• _Assigned task_
Filter the material below down to the lines containing the word "agent".

• _Available records_
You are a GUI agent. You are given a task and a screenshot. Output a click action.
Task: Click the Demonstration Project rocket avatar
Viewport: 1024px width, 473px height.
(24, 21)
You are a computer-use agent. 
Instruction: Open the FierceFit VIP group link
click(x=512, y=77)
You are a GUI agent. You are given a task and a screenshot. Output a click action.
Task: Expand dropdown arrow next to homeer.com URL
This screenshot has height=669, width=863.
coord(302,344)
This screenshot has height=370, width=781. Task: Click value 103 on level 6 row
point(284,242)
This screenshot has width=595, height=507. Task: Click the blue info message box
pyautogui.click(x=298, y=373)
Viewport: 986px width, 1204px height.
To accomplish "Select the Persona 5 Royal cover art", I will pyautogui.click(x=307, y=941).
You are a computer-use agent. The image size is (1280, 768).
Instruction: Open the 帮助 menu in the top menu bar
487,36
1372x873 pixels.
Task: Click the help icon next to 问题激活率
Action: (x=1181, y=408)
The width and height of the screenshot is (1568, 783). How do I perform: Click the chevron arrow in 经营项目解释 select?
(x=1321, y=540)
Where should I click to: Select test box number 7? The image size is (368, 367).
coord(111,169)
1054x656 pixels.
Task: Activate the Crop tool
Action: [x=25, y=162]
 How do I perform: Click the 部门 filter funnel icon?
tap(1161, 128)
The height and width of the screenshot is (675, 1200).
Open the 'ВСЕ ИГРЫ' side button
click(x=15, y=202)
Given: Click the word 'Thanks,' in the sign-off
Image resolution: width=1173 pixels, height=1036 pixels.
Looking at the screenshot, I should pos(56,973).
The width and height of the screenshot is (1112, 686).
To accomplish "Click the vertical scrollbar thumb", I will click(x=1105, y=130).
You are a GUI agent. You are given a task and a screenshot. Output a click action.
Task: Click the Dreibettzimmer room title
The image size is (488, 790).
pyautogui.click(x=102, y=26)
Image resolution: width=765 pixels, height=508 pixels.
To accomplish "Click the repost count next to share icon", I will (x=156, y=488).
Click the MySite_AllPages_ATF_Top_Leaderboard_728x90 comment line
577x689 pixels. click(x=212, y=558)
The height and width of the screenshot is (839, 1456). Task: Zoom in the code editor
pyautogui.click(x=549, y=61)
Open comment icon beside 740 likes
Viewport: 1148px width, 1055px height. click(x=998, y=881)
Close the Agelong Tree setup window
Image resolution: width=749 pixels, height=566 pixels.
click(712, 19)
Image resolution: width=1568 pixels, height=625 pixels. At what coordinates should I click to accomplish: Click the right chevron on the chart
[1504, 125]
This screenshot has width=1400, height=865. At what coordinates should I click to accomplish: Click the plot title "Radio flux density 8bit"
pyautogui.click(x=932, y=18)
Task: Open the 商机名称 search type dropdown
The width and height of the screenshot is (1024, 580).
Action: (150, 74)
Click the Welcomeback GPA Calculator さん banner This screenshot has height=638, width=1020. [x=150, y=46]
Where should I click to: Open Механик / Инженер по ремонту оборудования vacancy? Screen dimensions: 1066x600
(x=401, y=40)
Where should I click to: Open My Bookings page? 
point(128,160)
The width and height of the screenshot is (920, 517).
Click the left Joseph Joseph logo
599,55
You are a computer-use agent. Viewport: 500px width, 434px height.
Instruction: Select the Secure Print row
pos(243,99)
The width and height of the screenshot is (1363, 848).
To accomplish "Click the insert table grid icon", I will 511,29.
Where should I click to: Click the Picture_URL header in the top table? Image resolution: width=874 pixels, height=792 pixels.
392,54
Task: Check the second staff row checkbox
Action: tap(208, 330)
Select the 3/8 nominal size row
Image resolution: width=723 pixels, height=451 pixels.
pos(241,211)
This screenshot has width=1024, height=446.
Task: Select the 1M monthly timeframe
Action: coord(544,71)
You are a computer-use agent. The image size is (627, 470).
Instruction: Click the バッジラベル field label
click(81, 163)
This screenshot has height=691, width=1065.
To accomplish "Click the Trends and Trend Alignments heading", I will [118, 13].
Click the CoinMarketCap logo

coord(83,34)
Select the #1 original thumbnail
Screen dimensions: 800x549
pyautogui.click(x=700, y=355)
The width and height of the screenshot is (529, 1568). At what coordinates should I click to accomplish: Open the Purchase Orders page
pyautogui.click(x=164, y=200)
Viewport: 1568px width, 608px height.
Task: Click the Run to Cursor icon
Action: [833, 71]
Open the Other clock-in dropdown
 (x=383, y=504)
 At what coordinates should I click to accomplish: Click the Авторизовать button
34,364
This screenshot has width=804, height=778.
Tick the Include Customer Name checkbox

• _Finished task_
You are a GUI agent. You are given a task and a screenshot. Output a click action.
You are a computer-use agent. 
You are a GUI agent. You are given a task and a screenshot. Output a click action.
You are a computer-use agent. The image size is (1280, 768).
You are a GUI agent. You are given a task and a screenshot. Output a click action.
You are a computer-use agent. Viewport: 500px width, 434px height.
You are a computer-use agent. The image size is (627, 470).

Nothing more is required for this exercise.